"Maafkan Solihin, Bu. Saya bukan anak yang berbakti, justru malah membuat Ibu menderita dan tersiksa lahir batin," isak Solihin sambil mencium kedua kaki Bu Maryam. Pemandangan yang sangat mengharukan karena pertemuan anak dan ibu.
Rina hanya diam, tidak  sanggup melihat adegan yang sangat menyedihkan itu. Beberapa kali tangannya terlihat mengusap kedua matanya.
"Ibu sudah tua, Hin. Ibu hanya ingin kamu dan adikmu menjadi anak yang salih dan salihah. Hanya itu permintaan Ibu pada kalian. Ibu tidak pernah menuntut apa-apa. Apa uang yang kauberikan pada Ibu selama ini juga merupakan hasil kerjamu yang haram ini?"
Solihin diam membisu karena tidak kuasa untuk mengatakan yang sebenarnya.
"Betul begitu, Hin?"
Solihin mengangguk pelan.
"Astagfirullah! Jadi selama ini Ibumu kau beri rezeki dari barang haram? Edan kowe ki, Hin!"
"Maafkan Solihin, Bu.
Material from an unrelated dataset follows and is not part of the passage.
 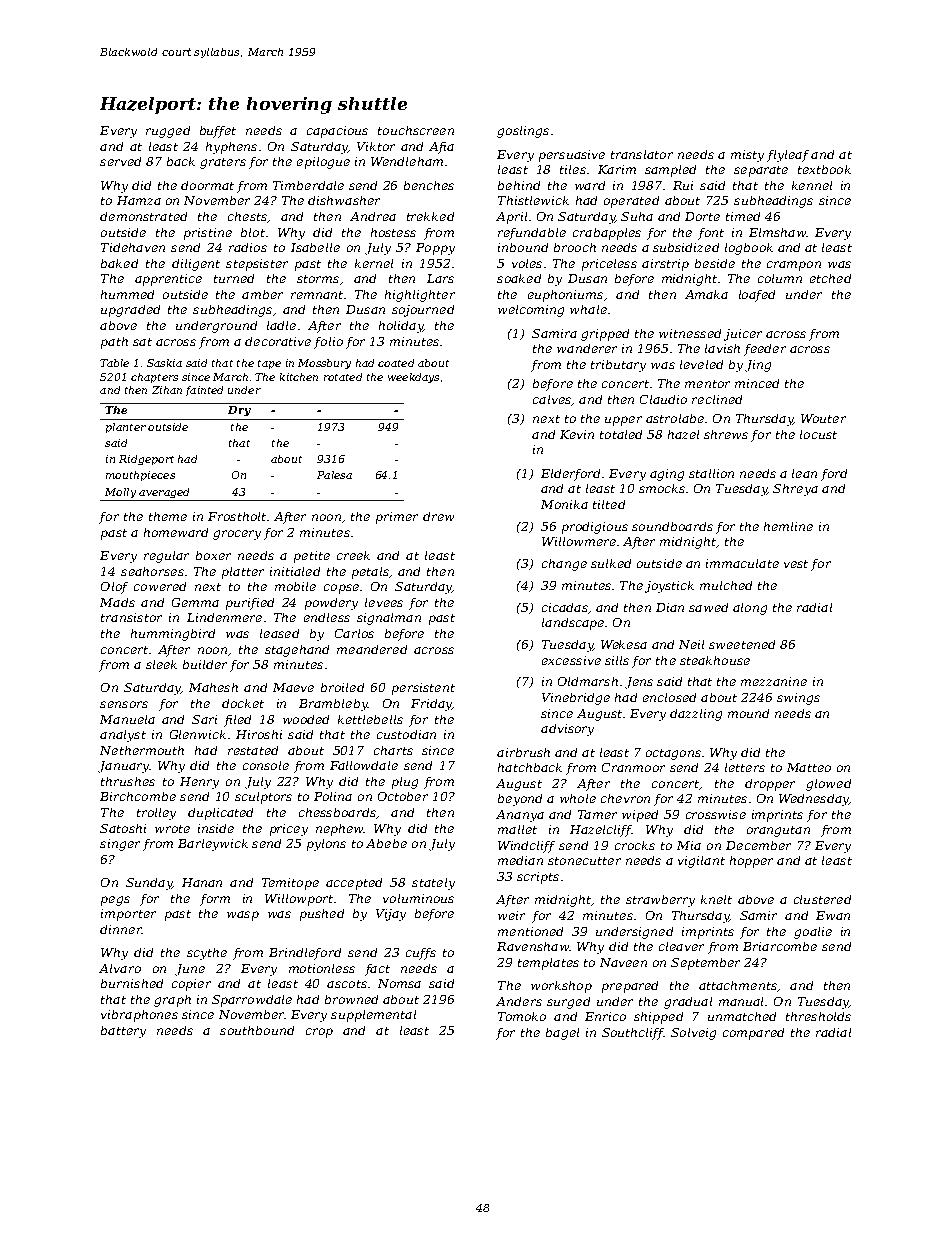 What do you see at coordinates (384, 602) in the page?
I see `levees` at bounding box center [384, 602].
Solihin telah tergoda materi yang menyilaukan."
"Ibu lebih senang jika kamu bekerja semampumu, mendapatkan  rezeki yang halal meski hanya  sedikit. Ini lebih menenteramkan hidupmu, Hin, daripada hasilnya banyak, tetapi menantang bahaya dan maut. Kamu harus taubat."
Waktu yang diberikan untuk menjenguk telah habis. Petugas memberikan isyarat bahwa pertemuan harus segera diakhiri. Rina dan Bu Maryam pun pamit pada Solihin. Keduanya kembali harus mengurai air mata.